За Марией Ильиничной шли сестры царя, потом Анна Ильинична Морозова и прочая рать: мамки царевых детей, царева и царицына родня. Вел шествие от иконы к иконе, к ракам святых сам Никон.
Принимая у него благословение, Федосья Прокопьевна, жена Глеба Ивановича Морозова, поглядела на святейшего долгим поглядом и зарделась.
– В чем твои сомнения, дщерь? – спросил Никон.
– На клобук гляжу, – призналась простодушно Федосья Прокопьевна. – Уж очень хорош клобук!
Тут и Никон зарделся.
– Я к Рождеству новый саккос шью, – оповестил он женщин. – К новому саккосу – новый клобук.
Поздно вечером, отпуская Морозову из Терема, царица Мария Ильинична шепнула подружке:
– А столп-то наш как боярышня на выданье. Хорошо ты ему сказала. Я довольна.
Федосью Прокопьевну удивила откровенная, без особой причины неприязнь царицы к патриарху. Пересказала царицыны слова мужу, вернувшемуся с новоселья уж на другой день, после заутрени.
– Ты про такие дела на людях помалкивай, Федосья Прокопьевна! Гляди, слушай, но – Богом тебя умоляю – помалкивай! – Глеб Иванович не на шутку испугался. – Царь к святейшему благоволит столь ревностно, что уж и не знаешь, кто ныне царь. Подносил вчера Никону хлеб-соль и сорок соболей, чуть не в пояс кланялся. Двенадцать хлебов – двенадцать поклонов, двенадцать сороков соболей – еще двенадцать поклонов… Да! Новость какую тебе скажу. Никон, видя царское радушие, испросил прощение для Бутурлина: в Москву привезут хоронить. А то ведь государь и на труп грозу возвел, сжечь велел покойника. Видишь, какая сила у Никона!
В глаза жене заглянул с ласкою, но просительно.
– Поостерегись, голубушка. Себя и нас побереги. Чихнут в Архангельске, а Никон в Москве платочком нос утирает. Ему все ведомо, и ничего-то он не забывает. Ни малого, ни большого. Малого-то еще пуще!

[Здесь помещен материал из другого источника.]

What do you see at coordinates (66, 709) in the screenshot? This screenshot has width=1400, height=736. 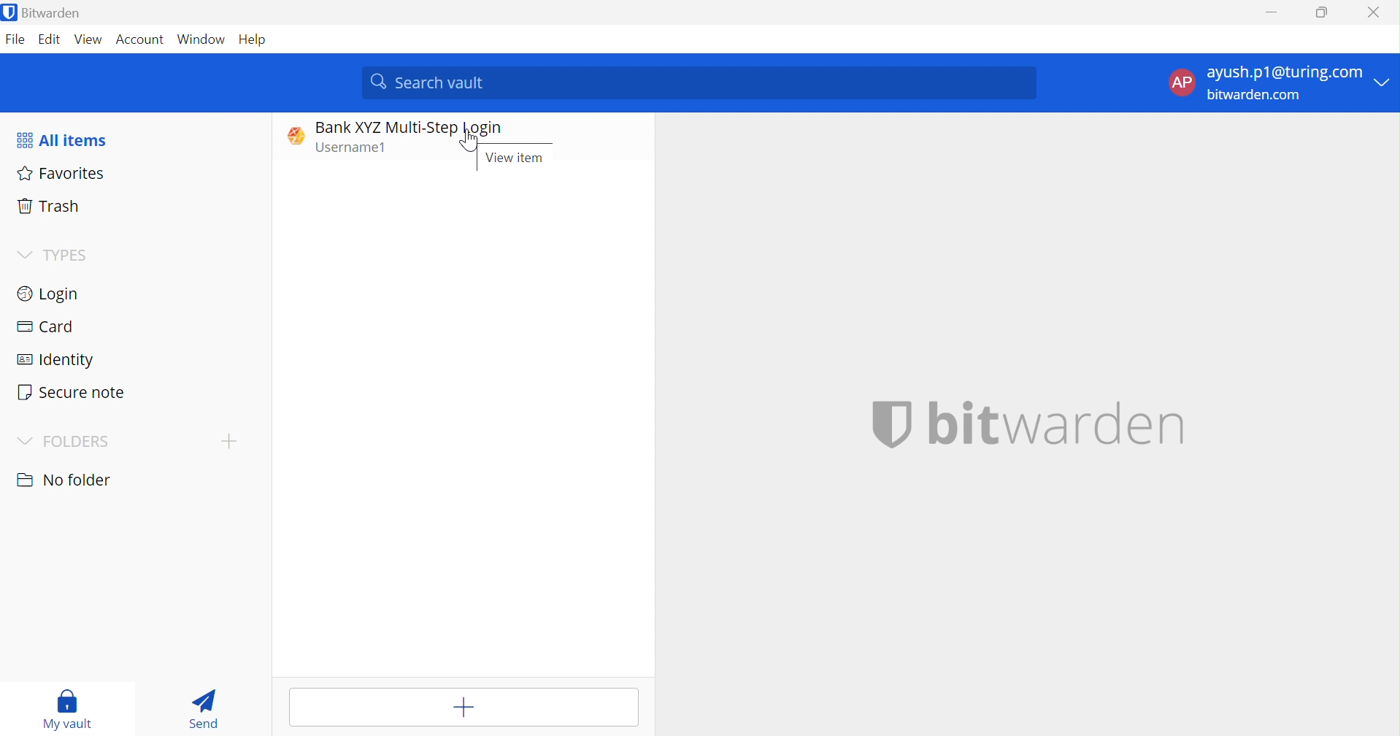 I see `My vault` at bounding box center [66, 709].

– Неужто и нам, Морозовым, надо бояться?
– Не бояться, поостерегаться, – кротко, однако ж настойчиво повторил Глеб Иванович просьбу. – Не все выкладывай, что на ум пришло. Другой то же самое скажет, то и любо, что не сам сказал.
Федосья Прокопьевна ждала гостей, и поучения Глеба Ивановича были не напрасны.
В гостях у Морозовой
Первой приехала сестра Евдокия Прокопьевна. Привезла в подарок бочонок соленых рыжиков, каждый грибок с копеечку, и еще ручную ласку, уж до того пригожую, что весь дом всполошился, не нарадуясь. Молоденькая, с ладонь, белая, как комок снега на гроздях рябины, она скользила по плечам и рукам собравшихся людей, всех одаривая теплым и нежным своим прикосновением.
За Евдокией Прокопьевной пожаловали Айша, жена новокрещеного касимовского царевича, и грузинская княжна Мария из свиты царицы Елены Левонтьевны. Последней, чтоб ранним приездом не уронить своего великого достоинства, осчастливила дом посещением Анна Ильинична Морозова.
Никогда, бедная, так и не позабыла, что она красивее сестрицы Марии Ильиничны, что ей достойнее в царицах-то быть. Показал бы ее царю Борис Иванович первой… Себе приберег лучшее. В душе-то Анна Ильинична сколько раз про ту несправедливость Богу на мужа жаловалась. Ну ведь и впрямь обобрал хитроумный старик молодого царя!